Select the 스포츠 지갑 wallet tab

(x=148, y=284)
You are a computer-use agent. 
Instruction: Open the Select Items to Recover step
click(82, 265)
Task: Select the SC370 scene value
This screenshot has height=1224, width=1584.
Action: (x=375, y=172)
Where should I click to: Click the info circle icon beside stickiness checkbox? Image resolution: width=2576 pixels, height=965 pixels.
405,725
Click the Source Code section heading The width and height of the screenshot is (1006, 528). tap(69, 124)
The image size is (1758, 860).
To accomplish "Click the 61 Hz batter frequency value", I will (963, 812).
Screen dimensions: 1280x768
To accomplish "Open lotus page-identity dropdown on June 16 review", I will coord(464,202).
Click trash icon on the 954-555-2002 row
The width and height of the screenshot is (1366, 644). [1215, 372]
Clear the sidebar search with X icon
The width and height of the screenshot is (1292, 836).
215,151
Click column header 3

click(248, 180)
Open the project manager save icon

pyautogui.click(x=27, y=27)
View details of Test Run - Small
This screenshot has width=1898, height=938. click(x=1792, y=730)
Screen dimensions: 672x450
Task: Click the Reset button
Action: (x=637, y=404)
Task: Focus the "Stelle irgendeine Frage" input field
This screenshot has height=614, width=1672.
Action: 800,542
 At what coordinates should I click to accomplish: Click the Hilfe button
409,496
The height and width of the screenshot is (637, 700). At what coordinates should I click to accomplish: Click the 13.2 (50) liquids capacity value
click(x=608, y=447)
+ + + +
The complete listing, unchanged, is the expected answer.

Solution to this exercise:
Select the 스포츠 지갑 wallet tab

(x=148, y=284)
You are a computer-use agent. 
Instruction: Open the Select Items to Recover step
click(82, 265)
Task: Select the SC370 scene value
This screenshot has height=1224, width=1584.
Action: (x=375, y=172)
Where should I click to: Click the info circle icon beside stickiness checkbox? Image resolution: width=2576 pixels, height=965 pixels.
405,725
Click the Source Code section heading The width and height of the screenshot is (1006, 528). tap(69, 124)
The image size is (1758, 860).
To accomplish "Click the 61 Hz batter frequency value", I will (963, 812).
Screen dimensions: 1280x768
To accomplish "Open lotus page-identity dropdown on June 16 review", I will coord(464,202).
Click trash icon on the 954-555-2002 row
The width and height of the screenshot is (1366, 644). [1215, 372]
Clear the sidebar search with X icon
The width and height of the screenshot is (1292, 836).
215,151
Click column header 3

click(248, 180)
Open the project manager save icon

pyautogui.click(x=27, y=27)
View details of Test Run - Small
This screenshot has width=1898, height=938. click(x=1792, y=730)
Screen dimensions: 672x450
Task: Click the Reset button
Action: (x=637, y=404)
Task: Focus the "Stelle irgendeine Frage" input field
This screenshot has height=614, width=1672.
Action: 800,542
 At what coordinates should I click to accomplish: Click the Hilfe button
409,496
The height and width of the screenshot is (637, 700). At what coordinates should I click to accomplish: Click the 13.2 (50) liquids capacity value
click(x=608, y=447)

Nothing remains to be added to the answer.